Question: Since I’m sure you’ll agree that after President Bush abandoned the Kyoto Protocol, the Americans have come in for a lot of stick coming from other countries. Do you think that what this has achieved is worth it? What argument has the United States put forward in this arena, the global arena, which has made progress, do you think in underpinning the Bush Administration’s position on it?
Ambassador Watson: Yeah, you’re quite right: we have had a lot of criticism and I can show you some scars. But let me give you my interpretation of what happened over the seven years plus in this. I think we’ve really advanced, particularly, the discussion on technology. That was something that was really not the focus—the focus was totally on, what can I say? — almost, on absorbing pain. It really only works for a short time. You can not get, you cannot hold political consensus by just promising that it’s going to get worse and worse, because we really need advancements in technology, and I think that’s something that, quite frankly, the Bush administration put on the table. It’s something that’s caught on and now it’s been the mantra for the past several years.
And I’d also say that, going back to the Delhi 8th Conference of the Parties, we worked, once again with the developing countries, highlighting the importance of adaptation. It was no secret going back to the IPCC Third Assessment Report that adaptation was absolutely going to be necessary. And it had been totally neglected under this Convention. All the focus was on mitigation. Somehow adaptation wasn’t supposed to be talked about, was politically incorrect, because it somehow meant that you were giving up on mitigation. But if you look at the underlying science, all the science tells us that no matter what we do, if we cut emissions to zero tomorrow, the inertia in the climate system is going to continue, sea level rise will continue at a slower rate, those impacts — the warming impacts — will continue. And that adaptation is absolutely going to be necessary. And once again, except for a few lonely voices out there, it was totally neglected under this Convention. I think that’s also something that we worked, particularly with developing countries, to bring forward, and so now, it’s still a little bit behind, but it’s catching up, and it’s nearing equal footing. So, those are two examples.
Question: Dr. Watson, do you believe that the deadline for international negotiations is going to be met by COP-15?
Ambassador Watson: That’s what we have agreed to. It won’t be easy, but we’ve been committed to that, we agreed to it in Bali. We’ve reaffirmed that; our President has reaffirmed that within the G8, within the Major Economies Process, and we intend on doing that.
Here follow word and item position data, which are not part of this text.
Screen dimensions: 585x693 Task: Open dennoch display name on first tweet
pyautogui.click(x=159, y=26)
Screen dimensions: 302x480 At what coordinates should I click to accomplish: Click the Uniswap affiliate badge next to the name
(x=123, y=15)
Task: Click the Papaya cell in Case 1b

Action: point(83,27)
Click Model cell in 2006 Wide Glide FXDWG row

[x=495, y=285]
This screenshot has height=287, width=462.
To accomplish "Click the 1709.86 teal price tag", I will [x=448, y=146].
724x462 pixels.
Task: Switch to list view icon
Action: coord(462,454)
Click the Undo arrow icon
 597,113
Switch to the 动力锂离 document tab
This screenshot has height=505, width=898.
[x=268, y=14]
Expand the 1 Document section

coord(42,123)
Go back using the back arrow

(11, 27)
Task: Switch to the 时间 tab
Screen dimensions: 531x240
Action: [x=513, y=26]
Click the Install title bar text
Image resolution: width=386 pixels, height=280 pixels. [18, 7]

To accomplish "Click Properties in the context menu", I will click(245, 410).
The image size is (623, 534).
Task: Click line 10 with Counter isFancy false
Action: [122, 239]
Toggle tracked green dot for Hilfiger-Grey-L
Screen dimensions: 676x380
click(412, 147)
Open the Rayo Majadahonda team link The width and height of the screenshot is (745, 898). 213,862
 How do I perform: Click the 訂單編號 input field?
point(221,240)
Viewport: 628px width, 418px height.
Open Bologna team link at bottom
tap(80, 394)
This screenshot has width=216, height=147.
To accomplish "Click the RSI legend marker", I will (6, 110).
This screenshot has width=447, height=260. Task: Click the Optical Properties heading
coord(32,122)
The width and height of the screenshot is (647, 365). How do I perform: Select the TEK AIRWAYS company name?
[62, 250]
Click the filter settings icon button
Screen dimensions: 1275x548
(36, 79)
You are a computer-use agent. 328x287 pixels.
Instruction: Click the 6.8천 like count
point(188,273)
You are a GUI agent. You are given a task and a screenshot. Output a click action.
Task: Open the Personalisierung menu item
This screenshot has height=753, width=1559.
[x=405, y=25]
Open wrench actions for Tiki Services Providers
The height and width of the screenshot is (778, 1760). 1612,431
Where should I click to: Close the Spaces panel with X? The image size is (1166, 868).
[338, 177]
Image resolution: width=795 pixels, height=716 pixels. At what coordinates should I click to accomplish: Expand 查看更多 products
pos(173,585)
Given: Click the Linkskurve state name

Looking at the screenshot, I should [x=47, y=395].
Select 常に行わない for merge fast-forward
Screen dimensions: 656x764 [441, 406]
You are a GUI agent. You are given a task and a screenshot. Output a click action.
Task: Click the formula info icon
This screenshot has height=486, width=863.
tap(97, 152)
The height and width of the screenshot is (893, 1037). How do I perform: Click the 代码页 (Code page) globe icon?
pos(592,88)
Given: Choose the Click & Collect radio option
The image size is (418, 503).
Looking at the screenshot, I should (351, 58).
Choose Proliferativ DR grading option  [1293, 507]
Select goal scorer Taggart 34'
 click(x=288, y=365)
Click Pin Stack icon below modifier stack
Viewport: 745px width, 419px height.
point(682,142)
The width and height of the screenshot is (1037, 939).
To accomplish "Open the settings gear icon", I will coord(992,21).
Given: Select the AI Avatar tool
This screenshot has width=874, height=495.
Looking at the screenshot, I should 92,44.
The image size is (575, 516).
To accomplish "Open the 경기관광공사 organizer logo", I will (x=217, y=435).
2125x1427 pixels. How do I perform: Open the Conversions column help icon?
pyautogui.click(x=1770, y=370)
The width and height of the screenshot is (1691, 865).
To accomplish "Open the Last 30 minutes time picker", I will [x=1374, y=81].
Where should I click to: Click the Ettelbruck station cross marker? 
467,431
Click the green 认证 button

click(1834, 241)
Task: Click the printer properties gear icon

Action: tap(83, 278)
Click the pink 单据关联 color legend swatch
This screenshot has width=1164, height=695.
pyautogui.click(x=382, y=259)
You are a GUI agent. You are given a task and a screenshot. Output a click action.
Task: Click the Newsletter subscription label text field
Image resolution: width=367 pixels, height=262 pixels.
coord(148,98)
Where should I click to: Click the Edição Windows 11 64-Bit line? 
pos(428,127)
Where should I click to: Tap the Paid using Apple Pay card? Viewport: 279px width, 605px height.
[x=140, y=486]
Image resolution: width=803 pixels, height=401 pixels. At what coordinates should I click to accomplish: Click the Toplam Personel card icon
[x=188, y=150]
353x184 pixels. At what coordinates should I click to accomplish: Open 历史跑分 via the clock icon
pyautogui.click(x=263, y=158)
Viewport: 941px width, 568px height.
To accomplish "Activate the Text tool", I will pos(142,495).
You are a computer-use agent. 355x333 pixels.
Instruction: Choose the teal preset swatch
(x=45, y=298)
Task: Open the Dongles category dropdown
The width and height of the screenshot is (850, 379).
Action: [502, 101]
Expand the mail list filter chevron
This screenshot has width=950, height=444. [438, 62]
By the way, the contribution of the Major Economies Process—I would also tout that, I should have touted that as a first, bringing together a group of countries, both developed and developing that account for over 80% of the greenhouse gas emissions. And I think that was also a signature accomplishment; it’s recognized by bipartisan fashion, it’s been referred to by the President-elect, and the Vice President-elect, as something they would like to continue and strengthen — and so, once again, I would say, don’t look so much at the differences domestically, I’m saying on the international scene, there’s broad-based agreement. With that, I think we’ll wrap it up.